3. Overall Quality Control
Validation is the testing of results to ensure that appropriate high level processing and selection decisions have been made, and ensuring that ultimate results match the intent of the discovery team. Quality Control (“QC”) involves testing to see that specific technical processes were performed as expected, regardless of what the results show. For example, a QC task may check to see that a particular set of data was properly indexed for full text searching; that certain search terms were applied to those indices; and that resulting search hit items were identified.

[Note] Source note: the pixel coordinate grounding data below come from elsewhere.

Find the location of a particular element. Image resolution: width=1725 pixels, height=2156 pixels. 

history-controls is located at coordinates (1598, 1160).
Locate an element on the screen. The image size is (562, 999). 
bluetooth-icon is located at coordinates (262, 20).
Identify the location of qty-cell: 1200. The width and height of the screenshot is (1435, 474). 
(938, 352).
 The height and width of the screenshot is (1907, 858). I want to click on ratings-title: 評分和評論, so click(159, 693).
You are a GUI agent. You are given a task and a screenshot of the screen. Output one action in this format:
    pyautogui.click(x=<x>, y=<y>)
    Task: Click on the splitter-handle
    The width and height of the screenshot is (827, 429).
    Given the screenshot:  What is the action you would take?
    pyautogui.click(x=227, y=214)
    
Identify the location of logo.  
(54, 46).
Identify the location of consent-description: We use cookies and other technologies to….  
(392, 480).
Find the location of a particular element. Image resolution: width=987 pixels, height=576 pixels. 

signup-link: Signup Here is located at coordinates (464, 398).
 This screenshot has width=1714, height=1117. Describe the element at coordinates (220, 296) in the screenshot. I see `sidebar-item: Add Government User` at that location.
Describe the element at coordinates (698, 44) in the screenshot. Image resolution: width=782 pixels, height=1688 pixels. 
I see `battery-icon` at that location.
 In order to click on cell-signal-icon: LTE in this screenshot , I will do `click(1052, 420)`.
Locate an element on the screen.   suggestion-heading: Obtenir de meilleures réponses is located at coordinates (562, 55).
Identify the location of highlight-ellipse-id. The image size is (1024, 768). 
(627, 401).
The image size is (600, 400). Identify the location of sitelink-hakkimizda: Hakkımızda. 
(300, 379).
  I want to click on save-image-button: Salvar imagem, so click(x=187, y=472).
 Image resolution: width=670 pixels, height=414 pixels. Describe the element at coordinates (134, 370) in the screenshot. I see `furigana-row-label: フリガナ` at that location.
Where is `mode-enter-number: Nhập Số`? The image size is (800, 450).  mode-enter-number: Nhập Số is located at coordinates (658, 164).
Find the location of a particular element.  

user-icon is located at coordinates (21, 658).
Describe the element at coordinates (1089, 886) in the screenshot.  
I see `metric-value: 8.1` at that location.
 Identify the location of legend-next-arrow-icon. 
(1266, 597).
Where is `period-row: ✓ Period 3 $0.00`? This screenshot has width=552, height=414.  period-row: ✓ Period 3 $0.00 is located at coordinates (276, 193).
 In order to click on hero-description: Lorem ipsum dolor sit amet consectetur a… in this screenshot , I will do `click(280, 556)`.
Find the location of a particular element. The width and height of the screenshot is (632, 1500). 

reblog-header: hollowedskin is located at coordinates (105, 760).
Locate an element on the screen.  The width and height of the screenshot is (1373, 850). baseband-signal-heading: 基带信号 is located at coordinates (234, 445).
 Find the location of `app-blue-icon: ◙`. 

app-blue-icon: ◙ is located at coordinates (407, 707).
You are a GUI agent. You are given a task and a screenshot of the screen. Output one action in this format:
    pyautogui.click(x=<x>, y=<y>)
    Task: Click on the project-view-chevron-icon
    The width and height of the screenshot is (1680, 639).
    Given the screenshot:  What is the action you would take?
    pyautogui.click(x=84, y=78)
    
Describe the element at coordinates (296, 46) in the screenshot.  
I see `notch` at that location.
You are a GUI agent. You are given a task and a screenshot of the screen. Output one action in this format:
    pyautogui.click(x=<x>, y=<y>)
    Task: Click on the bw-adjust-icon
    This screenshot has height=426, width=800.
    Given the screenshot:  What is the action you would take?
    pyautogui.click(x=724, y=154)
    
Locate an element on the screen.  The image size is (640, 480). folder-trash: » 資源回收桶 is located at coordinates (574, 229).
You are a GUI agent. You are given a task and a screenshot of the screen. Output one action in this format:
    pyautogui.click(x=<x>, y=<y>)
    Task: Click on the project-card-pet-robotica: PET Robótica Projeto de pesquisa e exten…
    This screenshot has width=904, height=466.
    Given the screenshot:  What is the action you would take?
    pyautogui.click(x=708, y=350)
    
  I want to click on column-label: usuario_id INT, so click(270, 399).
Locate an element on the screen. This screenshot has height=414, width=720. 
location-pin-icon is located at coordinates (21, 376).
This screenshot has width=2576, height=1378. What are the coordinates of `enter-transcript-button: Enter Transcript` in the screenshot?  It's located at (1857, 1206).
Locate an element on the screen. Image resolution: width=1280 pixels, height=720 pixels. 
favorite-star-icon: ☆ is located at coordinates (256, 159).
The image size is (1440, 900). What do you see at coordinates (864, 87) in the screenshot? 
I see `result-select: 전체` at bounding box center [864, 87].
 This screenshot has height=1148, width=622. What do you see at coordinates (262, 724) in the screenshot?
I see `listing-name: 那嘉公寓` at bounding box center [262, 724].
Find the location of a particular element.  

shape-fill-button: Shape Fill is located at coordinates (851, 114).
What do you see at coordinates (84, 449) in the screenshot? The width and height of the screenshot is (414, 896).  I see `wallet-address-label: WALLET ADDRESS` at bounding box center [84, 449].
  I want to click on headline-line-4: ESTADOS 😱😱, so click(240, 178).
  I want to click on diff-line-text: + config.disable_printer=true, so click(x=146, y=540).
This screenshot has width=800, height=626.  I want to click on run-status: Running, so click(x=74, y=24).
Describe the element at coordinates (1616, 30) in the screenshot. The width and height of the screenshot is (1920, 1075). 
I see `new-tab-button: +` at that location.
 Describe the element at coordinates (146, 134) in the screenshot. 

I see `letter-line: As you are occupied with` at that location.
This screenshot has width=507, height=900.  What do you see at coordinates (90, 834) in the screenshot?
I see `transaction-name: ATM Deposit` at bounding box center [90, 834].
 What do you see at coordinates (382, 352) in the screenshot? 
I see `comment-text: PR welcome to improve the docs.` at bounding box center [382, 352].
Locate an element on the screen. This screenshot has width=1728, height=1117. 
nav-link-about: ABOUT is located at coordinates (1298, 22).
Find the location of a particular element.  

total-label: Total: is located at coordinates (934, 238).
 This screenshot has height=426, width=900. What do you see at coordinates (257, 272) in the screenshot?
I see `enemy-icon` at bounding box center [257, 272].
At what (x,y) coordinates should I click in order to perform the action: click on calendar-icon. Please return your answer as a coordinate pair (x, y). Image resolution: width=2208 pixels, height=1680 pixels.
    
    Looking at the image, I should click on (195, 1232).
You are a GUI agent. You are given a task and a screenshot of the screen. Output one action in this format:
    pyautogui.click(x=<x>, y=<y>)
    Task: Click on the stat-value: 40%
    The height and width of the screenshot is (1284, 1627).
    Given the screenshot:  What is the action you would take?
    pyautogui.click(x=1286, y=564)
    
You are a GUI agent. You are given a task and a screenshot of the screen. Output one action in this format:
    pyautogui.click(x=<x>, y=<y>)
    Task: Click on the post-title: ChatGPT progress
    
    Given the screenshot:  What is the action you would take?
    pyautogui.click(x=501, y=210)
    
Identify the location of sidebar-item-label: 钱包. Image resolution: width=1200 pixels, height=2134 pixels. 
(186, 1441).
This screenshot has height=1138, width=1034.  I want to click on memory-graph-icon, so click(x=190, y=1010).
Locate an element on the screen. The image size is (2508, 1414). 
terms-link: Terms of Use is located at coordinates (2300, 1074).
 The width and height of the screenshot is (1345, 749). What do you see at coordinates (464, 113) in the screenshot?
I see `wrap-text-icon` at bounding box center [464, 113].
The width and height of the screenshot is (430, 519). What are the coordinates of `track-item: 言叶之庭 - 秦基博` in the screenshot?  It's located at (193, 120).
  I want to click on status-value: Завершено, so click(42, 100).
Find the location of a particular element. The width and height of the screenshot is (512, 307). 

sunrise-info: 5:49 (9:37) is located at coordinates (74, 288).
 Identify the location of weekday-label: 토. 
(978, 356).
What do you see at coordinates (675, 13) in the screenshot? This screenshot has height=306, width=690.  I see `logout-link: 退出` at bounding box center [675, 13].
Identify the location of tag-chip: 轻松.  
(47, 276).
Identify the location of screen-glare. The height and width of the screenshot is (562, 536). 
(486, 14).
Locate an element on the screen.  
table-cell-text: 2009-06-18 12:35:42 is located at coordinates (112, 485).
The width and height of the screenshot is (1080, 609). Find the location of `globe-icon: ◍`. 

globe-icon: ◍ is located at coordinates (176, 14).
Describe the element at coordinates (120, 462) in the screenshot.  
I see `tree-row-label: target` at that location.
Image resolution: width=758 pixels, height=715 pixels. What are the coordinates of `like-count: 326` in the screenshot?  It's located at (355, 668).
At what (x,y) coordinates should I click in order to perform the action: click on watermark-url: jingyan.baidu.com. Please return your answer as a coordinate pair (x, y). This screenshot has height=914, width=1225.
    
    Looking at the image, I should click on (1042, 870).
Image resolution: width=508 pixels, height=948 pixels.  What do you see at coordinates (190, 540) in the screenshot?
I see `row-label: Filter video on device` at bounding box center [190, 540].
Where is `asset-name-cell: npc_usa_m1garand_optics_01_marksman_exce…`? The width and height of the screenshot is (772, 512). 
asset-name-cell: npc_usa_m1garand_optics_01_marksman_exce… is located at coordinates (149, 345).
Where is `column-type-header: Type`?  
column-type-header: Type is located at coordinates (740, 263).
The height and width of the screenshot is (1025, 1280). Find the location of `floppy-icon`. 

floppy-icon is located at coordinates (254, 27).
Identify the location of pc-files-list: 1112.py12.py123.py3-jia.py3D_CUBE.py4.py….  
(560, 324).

A validation process would check to see that the search terms applied actually garnered items that contained false hits, or in the alternative returned items which were relevant to the case based upon stated criteria.
4. Overall Reporting
To meet the needs of project management; status reporting; exception reporting; chain of custody and defensibility it is important that processing systems track the work performed on all items submitted to processing. Every item should have tracking information as to the various tasks that have been performed on each item. In addition, systems should be able to roll up this item level tracking information to show reports representing overall status, or status of any particular item or group of items whether they are ultimately moved forward into review or not. It is important to be able to document all high level processing and selection decision pertaining to the processed data, and the system should be able to show the effect of those processing and selection decisions on the data.